The Supplemental Nutrition Assistance Program, known in California as CalFresh, provides food to almost everyone who meets the income eligibility requirements, Wang said, adding that the program allows recipients to buy almost any food.

However, in Gov. Gavin Newsom’s May revision of the California budget, there is funding for a food access program that complements CalFresh, Babey said. Since noncitizens without legal permanent resident status cannot receive food from federally funded programs such as CalFresh, the supplemental program will expand access to those without legal resident status, she added.

Estudillo also said there are proposed policies to expand food assistance to all immigrants, such as Senate Bill 464, which would allow the appropriation of state funds to the California Food Assistance Program to provide nutritional benefits unavailable to those ineligible for CalFresh.
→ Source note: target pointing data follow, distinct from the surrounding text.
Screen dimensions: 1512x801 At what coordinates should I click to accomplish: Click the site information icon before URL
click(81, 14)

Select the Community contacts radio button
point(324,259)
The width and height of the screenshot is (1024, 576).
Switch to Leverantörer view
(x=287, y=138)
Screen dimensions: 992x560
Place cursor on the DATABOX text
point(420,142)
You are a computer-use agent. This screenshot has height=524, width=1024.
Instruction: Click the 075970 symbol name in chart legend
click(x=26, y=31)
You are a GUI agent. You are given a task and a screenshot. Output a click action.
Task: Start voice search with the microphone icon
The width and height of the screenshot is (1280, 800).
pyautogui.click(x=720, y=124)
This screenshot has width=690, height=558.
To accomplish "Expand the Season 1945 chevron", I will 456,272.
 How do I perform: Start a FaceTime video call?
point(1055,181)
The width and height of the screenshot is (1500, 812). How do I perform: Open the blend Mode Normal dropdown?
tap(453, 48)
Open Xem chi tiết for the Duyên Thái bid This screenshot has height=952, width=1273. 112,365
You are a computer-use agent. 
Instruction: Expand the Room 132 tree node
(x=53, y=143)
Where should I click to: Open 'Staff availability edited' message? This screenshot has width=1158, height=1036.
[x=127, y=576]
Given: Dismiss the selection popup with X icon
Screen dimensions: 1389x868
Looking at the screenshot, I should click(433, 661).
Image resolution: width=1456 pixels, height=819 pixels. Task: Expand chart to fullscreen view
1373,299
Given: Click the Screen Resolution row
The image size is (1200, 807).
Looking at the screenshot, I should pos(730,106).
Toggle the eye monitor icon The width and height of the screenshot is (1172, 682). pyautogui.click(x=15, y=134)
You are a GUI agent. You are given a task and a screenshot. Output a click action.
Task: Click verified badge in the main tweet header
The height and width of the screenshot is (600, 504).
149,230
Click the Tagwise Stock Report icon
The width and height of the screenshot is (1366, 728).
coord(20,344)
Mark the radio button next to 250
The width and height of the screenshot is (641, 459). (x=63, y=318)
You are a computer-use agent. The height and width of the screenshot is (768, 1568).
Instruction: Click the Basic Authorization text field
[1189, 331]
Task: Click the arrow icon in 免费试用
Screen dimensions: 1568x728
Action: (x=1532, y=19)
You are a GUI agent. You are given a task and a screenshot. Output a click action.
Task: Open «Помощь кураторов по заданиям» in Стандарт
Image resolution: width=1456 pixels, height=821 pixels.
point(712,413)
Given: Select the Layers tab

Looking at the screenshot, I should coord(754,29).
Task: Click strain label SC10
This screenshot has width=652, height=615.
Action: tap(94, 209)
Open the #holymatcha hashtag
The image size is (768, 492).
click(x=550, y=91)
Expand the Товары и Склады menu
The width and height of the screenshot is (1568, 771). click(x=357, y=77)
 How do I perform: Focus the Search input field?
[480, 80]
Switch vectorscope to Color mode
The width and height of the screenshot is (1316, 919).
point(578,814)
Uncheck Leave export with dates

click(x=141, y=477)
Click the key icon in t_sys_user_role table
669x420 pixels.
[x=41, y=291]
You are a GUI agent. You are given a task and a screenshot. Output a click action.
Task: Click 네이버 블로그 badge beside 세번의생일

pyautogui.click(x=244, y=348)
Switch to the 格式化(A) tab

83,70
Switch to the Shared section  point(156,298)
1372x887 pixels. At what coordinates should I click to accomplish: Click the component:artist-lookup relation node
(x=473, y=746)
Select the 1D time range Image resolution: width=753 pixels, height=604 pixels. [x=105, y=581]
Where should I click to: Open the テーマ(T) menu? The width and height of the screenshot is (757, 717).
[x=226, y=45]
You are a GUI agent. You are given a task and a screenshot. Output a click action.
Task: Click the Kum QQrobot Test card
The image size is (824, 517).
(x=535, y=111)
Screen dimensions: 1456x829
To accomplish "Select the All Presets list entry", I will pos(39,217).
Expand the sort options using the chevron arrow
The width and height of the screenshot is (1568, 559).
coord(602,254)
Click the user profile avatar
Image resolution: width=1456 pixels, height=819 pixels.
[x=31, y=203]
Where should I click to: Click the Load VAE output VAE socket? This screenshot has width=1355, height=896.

She added the campaign is pushing the governor to fully fund Food4All before the budget process ends by June 30 with Newsom’s signature.

However, even for documented immigrants, CalFresh enrollment is relatively low when compared to eligibility, Wang said, adding that reasons for this include distrust of the government, fear of deportation and a difficult application process.

Babey said naturalized citizens and green card recipients often avoid using welfare programs because they are worried about negatively impacting their own or family members’ immigration status under the possibility of deportation.

She said confusion and fear surrounding how food assistance programs affect immigration status has negatively impacted trust in these programs, and therefore there is a need for sources that can provide trustworthy information.

Babey said they used the California Health Interview Survey – a statewide survey collecting data on health-related issues such as food insecurity, demographics, chronic health issues and health insurance access information – to arrive at the findings of the brief.

Estudillo said the goal of the brief was to draw attention to and demand the need for food assistance through the California Food Assistance Program to immigrants of all ages, regardless of their immigration status.

“If we care about the future and our children, we should be expanding food assistance,” Estudillo said.